Deutschland sieht sich in einer schwierigen Lage: Einerseits wird der Fachkräftemangel immer deutlicher, andererseits scheinen immer mehr hervorragend ausgebildete Fachkräfte durch automatisierte Auswahlverfahren und das Zurückfahren von Stellen durch Entlassungen auf der Strecke zu bleiben. Ein weiteres Problem sind die oft undurchsichtigen Anforderungen, die Unternehmen an Bewerber stellen. Während der Bedarf an Fachkräften in einigen Sektoren weiterhin groß ist, sind die Prozesse zur Bewerbung so komplex und technisiert geworden, dass nicht nur viele Talente ausgeschieden werden, sondern auch der Zugang zum Arbeitsmarkt insgesamt erschwert wird.

Für die betroffenen Fachkräfte bedeutet das eine enorme Herausforderung.
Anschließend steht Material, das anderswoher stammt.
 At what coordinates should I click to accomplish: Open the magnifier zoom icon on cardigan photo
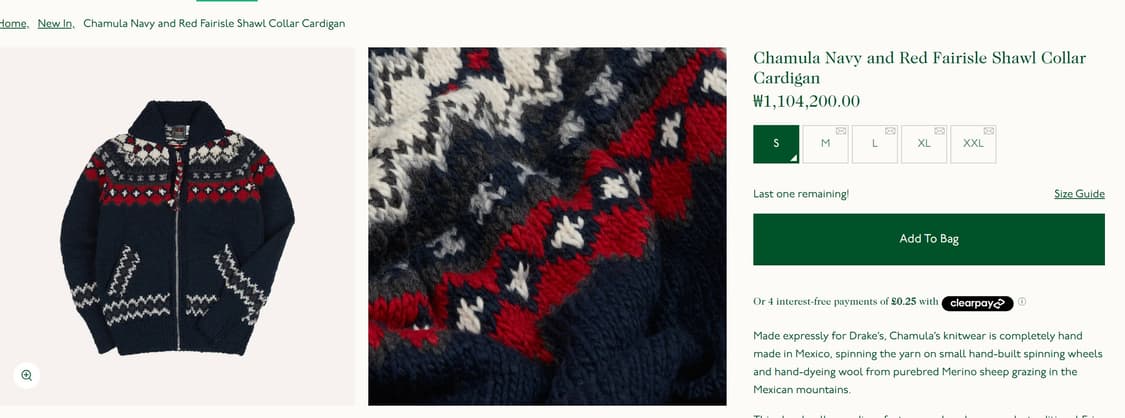(x=27, y=375)

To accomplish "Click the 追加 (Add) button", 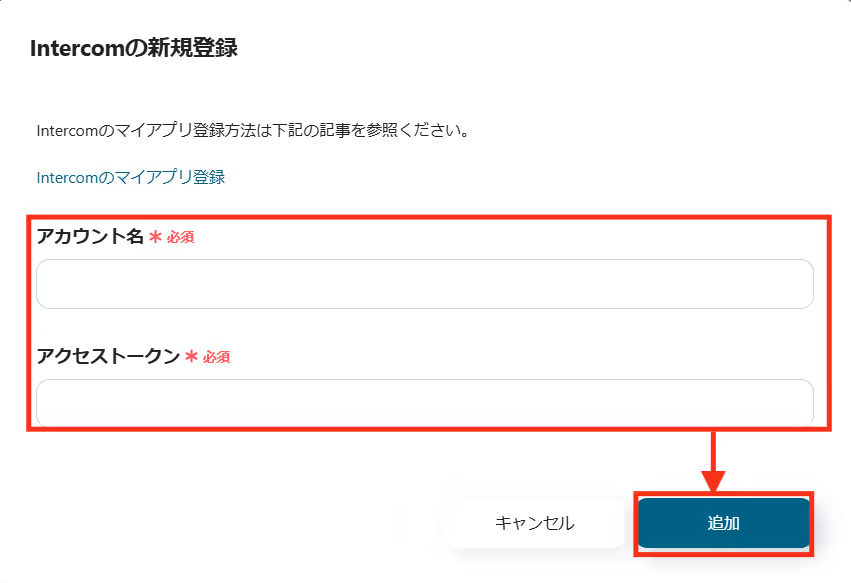I will point(723,523).
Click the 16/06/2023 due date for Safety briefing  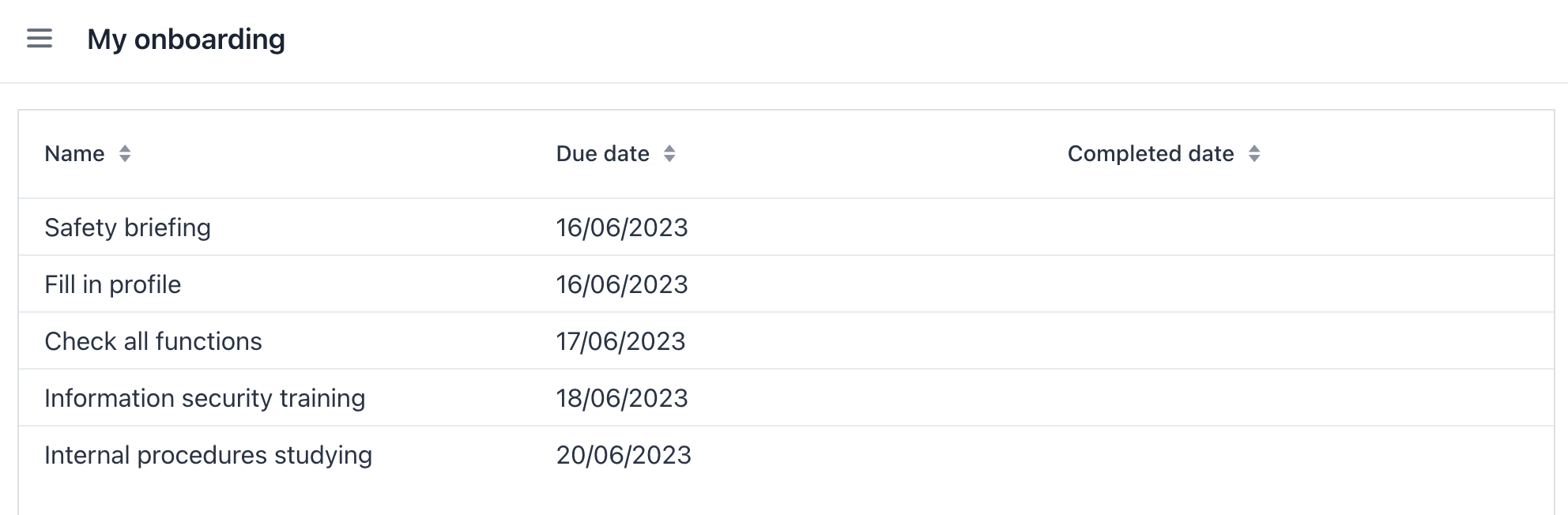tap(622, 227)
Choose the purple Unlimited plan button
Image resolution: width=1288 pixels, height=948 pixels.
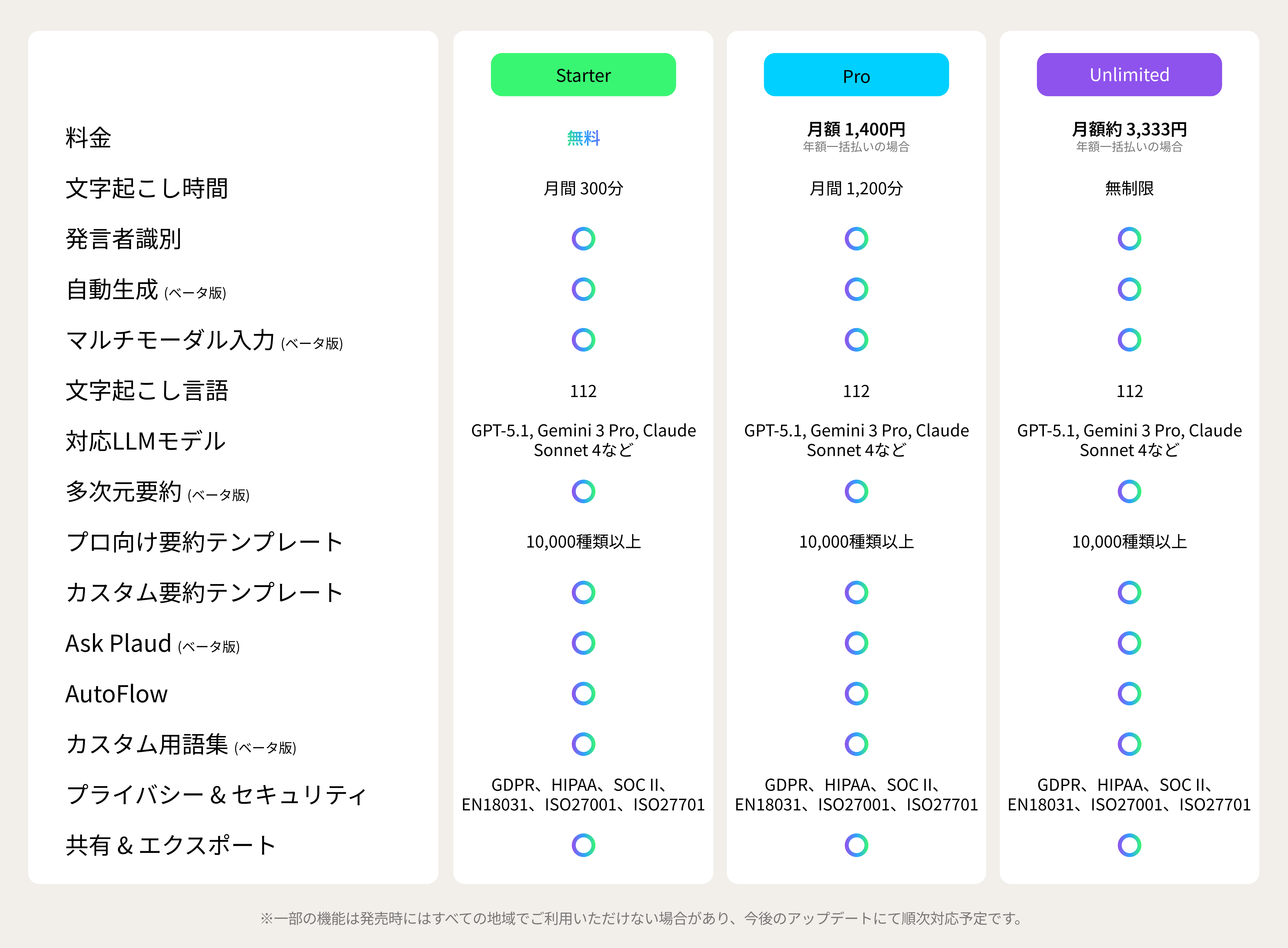[1129, 75]
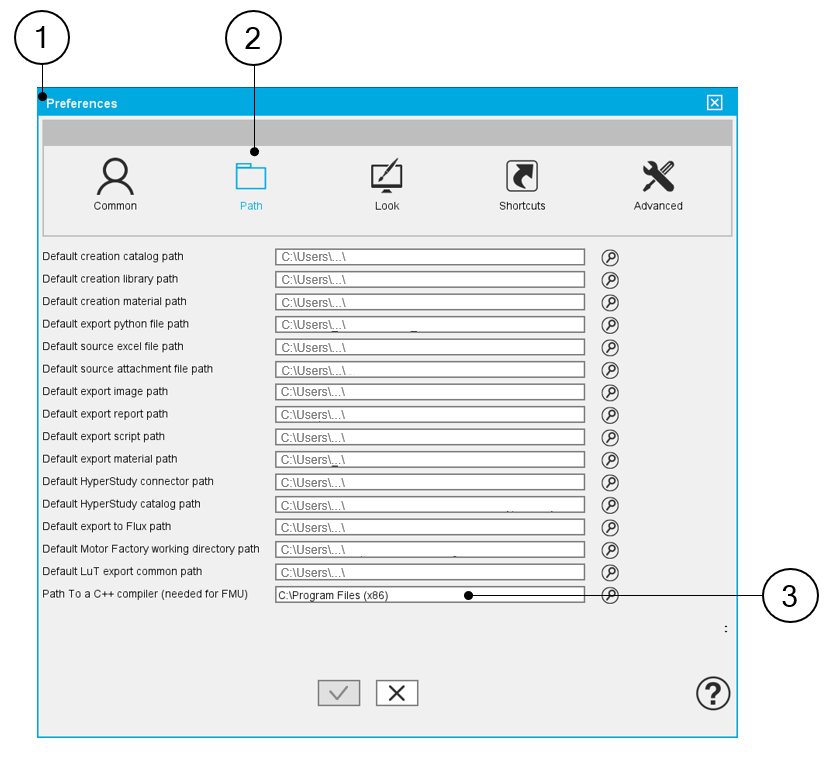Screen dimensions: 833x761
Task: Confirm preferences with the checkmark button
Action: click(x=339, y=693)
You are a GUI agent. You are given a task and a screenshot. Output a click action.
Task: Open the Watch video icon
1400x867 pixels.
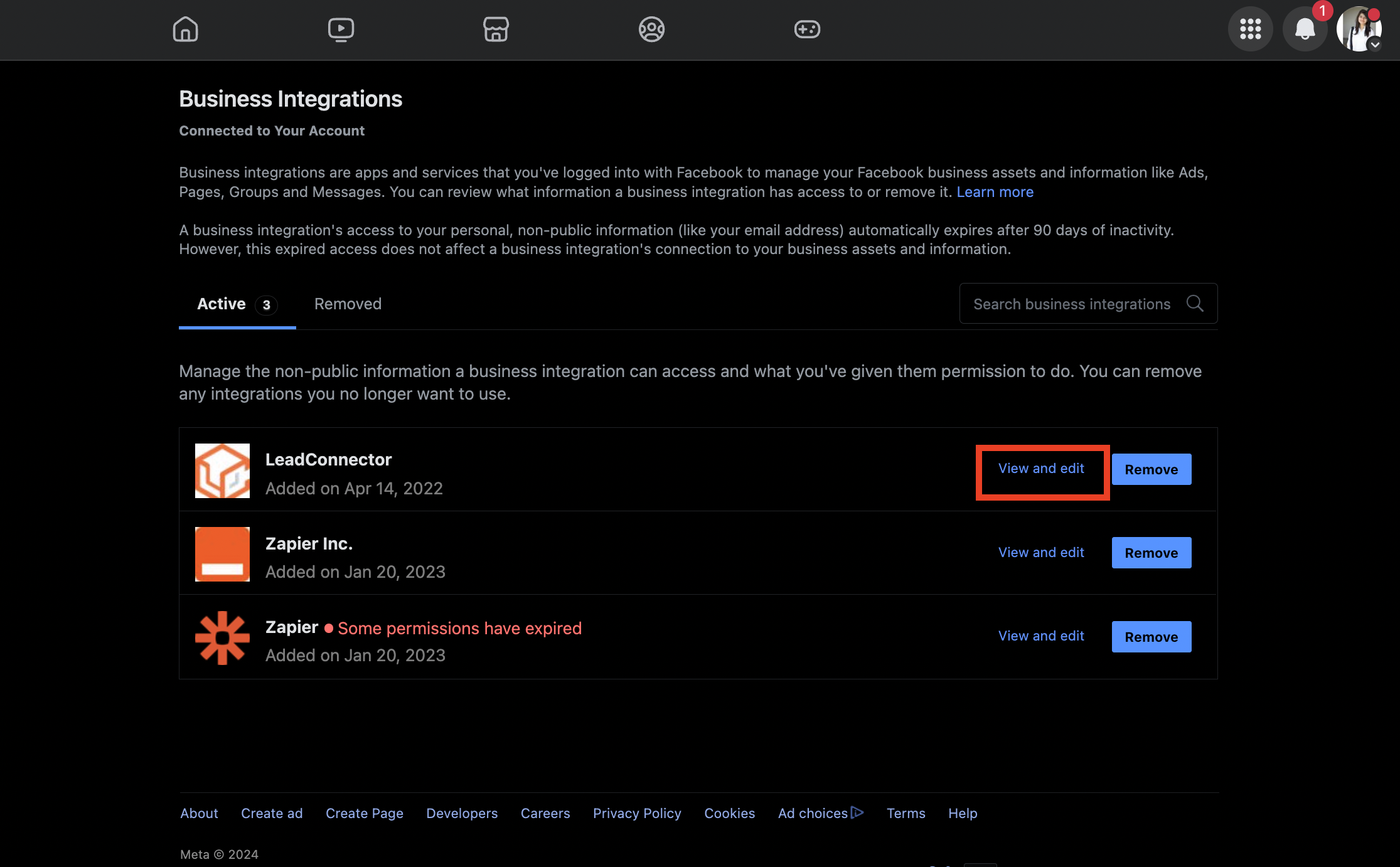341,29
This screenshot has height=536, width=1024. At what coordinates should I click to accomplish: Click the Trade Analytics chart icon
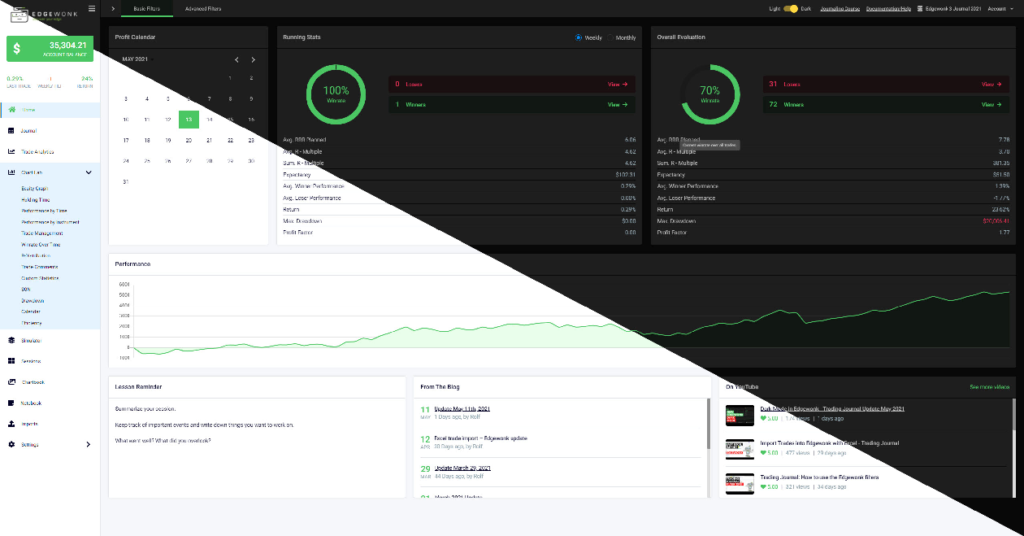(x=12, y=151)
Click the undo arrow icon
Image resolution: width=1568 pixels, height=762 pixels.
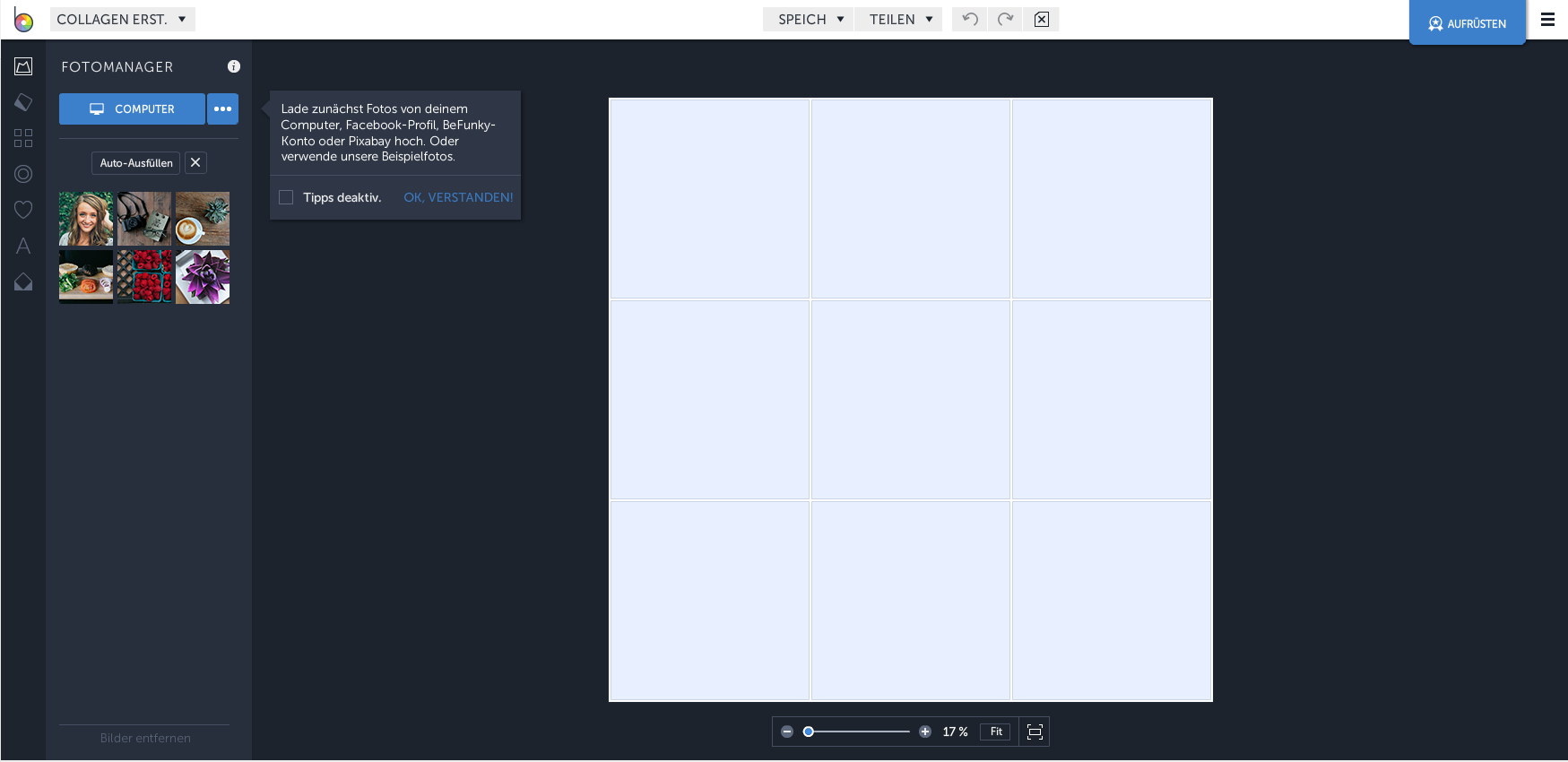point(969,19)
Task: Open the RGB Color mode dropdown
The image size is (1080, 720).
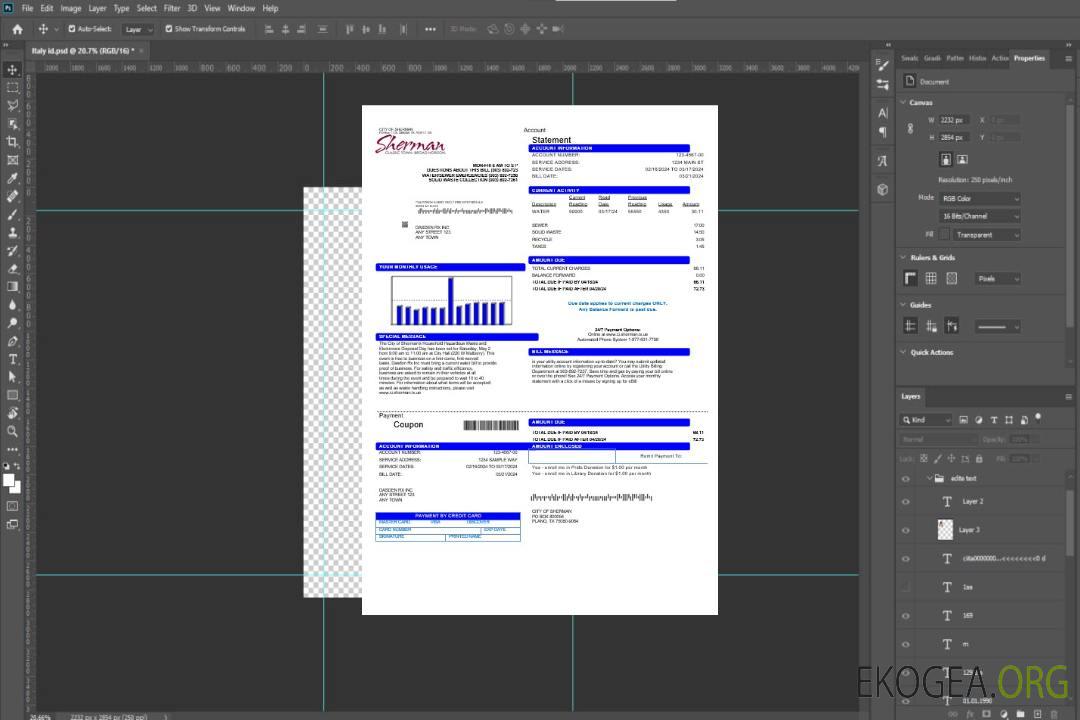Action: [980, 198]
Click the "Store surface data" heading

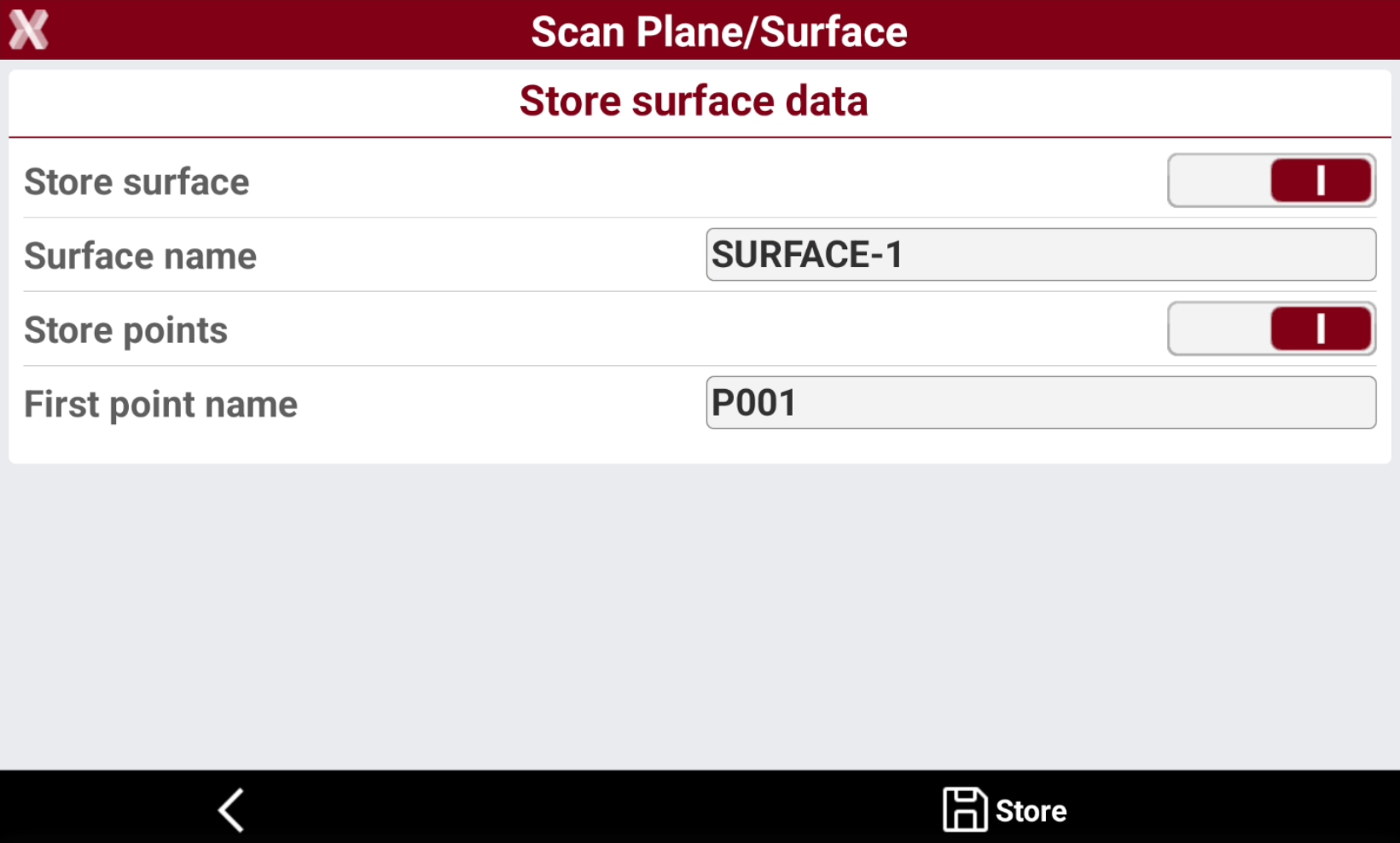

Sie müssen nicht nur ihre fachliche Qualifikation erneut unter Beweis stellen, sondern auch mit den Hürden der digitalen Auswahlprozesse, sprachlichen Anforderungen und kulturellen Erwartungen zurechtkommen. In vielen Fällen führen diese zusätzlichen Barrieren zu einer Frustration, die den Wiedereinstieg in den Arbeitsmarkt erheblich erschwert.

In dieser Situation sind vor allem Unternehmen gefragt, ihre Auswahlprozesse kritisch zu hinterfragen. Es reicht nicht aus, sich nur auf Algorithmen und standardisierte Verfahren zu verlassen. Die Menschlichkeit im Bewerbungsprozessmuss wieder stärker in den Fokus rücken. Denn nur so können die tatsächlich geeigneten Fachkräfte erkannt werden, ohne dass wichtige Talente aufgrund technischer Hürden und undurchsichtiger Kriterien abgewiesen werden.

Die Herausforderung für den deutschen Arbeitsmarkt ist eindeutig: Wie kann es gelingen, den Fachkräftemangel zu bekämpfen, ohne exzellente Fachkräfte durch unfaire oder undurchsichtige Auswahlverfahren auszusortieren? Eine Balance zwischen Effizienz und Menschlichkeit ist gefragt, um den Arbeitsmarkt für alle Bewerber – besonders die hochqualifizierten Fachkräfte – gerecht zu gestalten.